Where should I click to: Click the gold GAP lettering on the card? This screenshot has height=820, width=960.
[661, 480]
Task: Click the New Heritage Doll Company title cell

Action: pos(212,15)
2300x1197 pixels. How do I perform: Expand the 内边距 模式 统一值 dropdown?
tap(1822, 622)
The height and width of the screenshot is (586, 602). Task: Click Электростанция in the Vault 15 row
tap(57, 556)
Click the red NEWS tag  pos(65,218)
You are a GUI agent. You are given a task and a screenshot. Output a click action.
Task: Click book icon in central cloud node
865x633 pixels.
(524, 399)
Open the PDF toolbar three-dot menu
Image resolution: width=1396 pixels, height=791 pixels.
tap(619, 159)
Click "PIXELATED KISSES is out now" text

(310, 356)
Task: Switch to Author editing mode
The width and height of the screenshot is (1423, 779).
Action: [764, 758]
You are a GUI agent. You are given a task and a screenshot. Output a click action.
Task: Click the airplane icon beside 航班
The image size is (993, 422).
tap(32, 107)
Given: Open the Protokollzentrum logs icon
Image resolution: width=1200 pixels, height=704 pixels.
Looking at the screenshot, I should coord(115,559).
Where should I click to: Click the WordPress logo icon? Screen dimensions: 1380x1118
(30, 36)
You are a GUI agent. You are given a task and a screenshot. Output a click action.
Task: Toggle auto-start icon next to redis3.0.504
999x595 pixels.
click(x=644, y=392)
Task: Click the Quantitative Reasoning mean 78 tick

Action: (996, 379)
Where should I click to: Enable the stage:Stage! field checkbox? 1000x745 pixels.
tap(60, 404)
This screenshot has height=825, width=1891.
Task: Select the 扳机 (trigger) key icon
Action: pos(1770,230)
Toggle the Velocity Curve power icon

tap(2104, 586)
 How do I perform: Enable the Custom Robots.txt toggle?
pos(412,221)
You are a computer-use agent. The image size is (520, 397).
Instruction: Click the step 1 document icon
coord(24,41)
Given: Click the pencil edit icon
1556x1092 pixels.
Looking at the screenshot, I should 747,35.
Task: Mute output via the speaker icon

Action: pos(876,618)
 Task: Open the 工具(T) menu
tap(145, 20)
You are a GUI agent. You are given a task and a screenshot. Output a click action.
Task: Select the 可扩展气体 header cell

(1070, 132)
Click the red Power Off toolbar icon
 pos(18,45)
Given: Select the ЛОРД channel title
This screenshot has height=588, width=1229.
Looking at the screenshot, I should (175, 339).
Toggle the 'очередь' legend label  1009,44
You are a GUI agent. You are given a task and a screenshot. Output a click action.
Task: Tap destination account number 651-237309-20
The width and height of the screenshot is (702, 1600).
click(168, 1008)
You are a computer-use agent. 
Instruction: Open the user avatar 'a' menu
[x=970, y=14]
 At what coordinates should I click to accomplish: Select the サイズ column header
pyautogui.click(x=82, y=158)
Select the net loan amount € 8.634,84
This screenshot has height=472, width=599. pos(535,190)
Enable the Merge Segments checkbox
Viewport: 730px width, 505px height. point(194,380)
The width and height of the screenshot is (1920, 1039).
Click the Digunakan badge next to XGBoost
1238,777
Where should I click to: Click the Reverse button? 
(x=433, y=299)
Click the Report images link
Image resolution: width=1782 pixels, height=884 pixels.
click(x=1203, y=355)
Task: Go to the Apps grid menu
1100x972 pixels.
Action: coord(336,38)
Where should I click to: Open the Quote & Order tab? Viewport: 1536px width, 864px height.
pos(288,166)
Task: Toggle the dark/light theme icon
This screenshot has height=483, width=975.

• **Problem**
Nothing is to be left out; reproduce each record exactly.

• **Task solution**
Where should I click to: Click the gold GAP lettering on the card? This screenshot has height=820, width=960.
[661, 480]
Task: Click the New Heritage Doll Company title cell

Action: pos(212,15)
2300x1197 pixels. How do I perform: Expand the 内边距 模式 统一值 dropdown?
tap(1822, 622)
The height and width of the screenshot is (586, 602). Task: Click Электростанция in the Vault 15 row
tap(57, 556)
Click the red NEWS tag  pos(65,218)
You are a GUI agent. You are given a task and a screenshot. Output a click action.
Task: Click book icon in central cloud node
865x633 pixels.
(524, 399)
Open the PDF toolbar three-dot menu
Image resolution: width=1396 pixels, height=791 pixels.
tap(619, 159)
Click "PIXELATED KISSES is out now" text

(310, 356)
Task: Switch to Author editing mode
The width and height of the screenshot is (1423, 779).
Action: [764, 758]
You are a GUI agent. You are given a task and a screenshot. Output a click action.
Task: Click the airplane icon beside 航班
The image size is (993, 422).
tap(32, 107)
Given: Open the Protokollzentrum logs icon
Image resolution: width=1200 pixels, height=704 pixels.
Looking at the screenshot, I should coord(115,559).
Where should I click to: Click the WordPress logo icon? Screen dimensions: 1380x1118
(30, 36)
You are a GUI agent. You are given a task and a screenshot. Output a click action.
Task: Toggle auto-start icon next to redis3.0.504
999x595 pixels.
click(x=644, y=392)
Task: Click the Quantitative Reasoning mean 78 tick

Action: (996, 379)
Where should I click to: Enable the stage:Stage! field checkbox? 1000x745 pixels.
tap(60, 404)
This screenshot has height=825, width=1891.
Task: Select the 扳机 (trigger) key icon
Action: pos(1770,230)
Toggle the Velocity Curve power icon

tap(2104, 586)
 How do I perform: Enable the Custom Robots.txt toggle?
pos(412,221)
You are a computer-use agent. The image size is (520, 397).
Instruction: Click the step 1 document icon
coord(24,41)
Given: Click the pencil edit icon
1556x1092 pixels.
Looking at the screenshot, I should 747,35.
Task: Mute output via the speaker icon

Action: pos(876,618)
 Task: Open the 工具(T) menu
tap(145, 20)
You are a GUI agent. You are given a task and a screenshot. Output a click action.
Task: Select the 可扩展气体 header cell

(1070, 132)
Click the red Power Off toolbar icon
 pos(18,45)
Given: Select the ЛОРД channel title
This screenshot has height=588, width=1229.
Looking at the screenshot, I should (175, 339).
Toggle the 'очередь' legend label  1009,44
You are a GUI agent. You are given a task and a screenshot. Output a click action.
Task: Tap destination account number 651-237309-20
The width and height of the screenshot is (702, 1600).
click(168, 1008)
You are a computer-use agent. 
Instruction: Open the user avatar 'a' menu
[x=970, y=14]
 At what coordinates should I click to accomplish: Select the サイズ column header
pyautogui.click(x=82, y=158)
Select the net loan amount € 8.634,84
This screenshot has height=472, width=599. pos(535,190)
Enable the Merge Segments checkbox
Viewport: 730px width, 505px height. point(194,380)
The width and height of the screenshot is (1920, 1039).
Click the Digunakan badge next to XGBoost
1238,777
Where should I click to: Click the Reverse button? 
(x=433, y=299)
Click the Report images link
Image resolution: width=1782 pixels, height=884 pixels.
click(x=1203, y=355)
Task: Go to the Apps grid menu
1100x972 pixels.
Action: coord(336,38)
Where should I click to: Open the Quote & Order tab? Viewport: 1536px width, 864px height.
pos(288,166)
Task: Toggle the dark/light theme icon
This screenshot has height=483, width=975.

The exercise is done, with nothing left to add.